What Is the Legal Definition of Embezzlement?

Embezzlement is a crime that involves one person using a position of trust or responsibility to steal money or resources from another person or entity. You must avoid making statements about your actions until you speak with a qualified criminal defense attorney if you don’t want to make your situation any worse.

Embezzlement Examples

It’s now time to explore some examples of embezzlement to get a clear picture of the charges you are facing. Doing so will arm you with the needed knowledge to choose a path that makes sense. An accountant works for a large company and is in charge of setting up automated payroll deposits for employees working for the company.

The accountant uses her position to create a profile for an employee who does not exist and sends small amounts of money to a fake bank account. The accountant can then access the fake bank account and transfer the funds to her own account, making her guilty of embezzlement.

Possible Penalties

The penalties you could face for embezzlement depend on several factors, including the amount of money you allegedly stole. If you took less than $950, the legal system can charge you with a misdemeanor that comes with a maximum sentence of up to six months in jail.
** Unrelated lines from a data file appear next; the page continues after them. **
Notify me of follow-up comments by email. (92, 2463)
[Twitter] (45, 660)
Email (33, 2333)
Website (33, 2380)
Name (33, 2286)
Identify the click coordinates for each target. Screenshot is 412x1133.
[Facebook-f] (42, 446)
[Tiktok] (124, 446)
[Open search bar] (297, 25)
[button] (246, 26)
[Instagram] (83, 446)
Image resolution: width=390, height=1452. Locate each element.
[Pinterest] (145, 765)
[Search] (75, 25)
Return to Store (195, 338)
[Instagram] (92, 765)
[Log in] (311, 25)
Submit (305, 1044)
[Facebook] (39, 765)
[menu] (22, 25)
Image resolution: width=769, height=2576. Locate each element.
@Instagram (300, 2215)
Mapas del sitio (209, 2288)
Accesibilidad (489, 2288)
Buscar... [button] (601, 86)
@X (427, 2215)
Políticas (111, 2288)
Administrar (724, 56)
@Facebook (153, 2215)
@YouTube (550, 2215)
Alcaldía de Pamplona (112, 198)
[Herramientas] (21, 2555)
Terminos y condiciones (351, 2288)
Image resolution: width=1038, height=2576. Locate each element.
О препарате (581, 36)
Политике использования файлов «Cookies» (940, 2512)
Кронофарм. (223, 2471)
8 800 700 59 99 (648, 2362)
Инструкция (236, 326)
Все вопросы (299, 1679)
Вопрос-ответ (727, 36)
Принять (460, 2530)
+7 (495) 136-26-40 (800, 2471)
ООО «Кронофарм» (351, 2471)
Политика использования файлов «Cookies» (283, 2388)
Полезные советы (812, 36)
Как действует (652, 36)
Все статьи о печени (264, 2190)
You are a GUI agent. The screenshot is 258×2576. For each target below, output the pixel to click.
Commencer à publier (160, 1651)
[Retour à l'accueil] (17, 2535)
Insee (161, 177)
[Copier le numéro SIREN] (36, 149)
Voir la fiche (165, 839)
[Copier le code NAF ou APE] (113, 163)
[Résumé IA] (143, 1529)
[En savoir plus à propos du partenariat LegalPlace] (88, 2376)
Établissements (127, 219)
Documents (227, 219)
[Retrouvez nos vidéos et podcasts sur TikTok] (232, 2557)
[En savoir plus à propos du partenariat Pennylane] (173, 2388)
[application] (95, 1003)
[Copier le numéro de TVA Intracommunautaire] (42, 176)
You can face up to 20 years in prison if a jury finds you guilty of stealing more than $25,000. Also, the prosecutor might want to offer a plea agreement to avoid going to trial and will offer a reduced sentence in return. Speaking with a criminal defense lawyer and learning the strength of your case will ensure you get the best possible deal if you choose this path.

Getting Help

Dealing with embezzlement accusations by yourself is not a smart move and can force you to face problems you could have otherwise avoided. Even if the other party has not yet filed formal charges, speaking with a criminal defense lawyer is the only safe bet. Your lawyer will review the possible evidence against you and help you craft a solid defense.

Allowing your lawyer to negotiate with your accuser and the court can let you reach a fair agreement that makes sense for everyone. If you are not happy with the deal you are offered, your lawyer will relentlessly defend your rights in front of a judge or jury.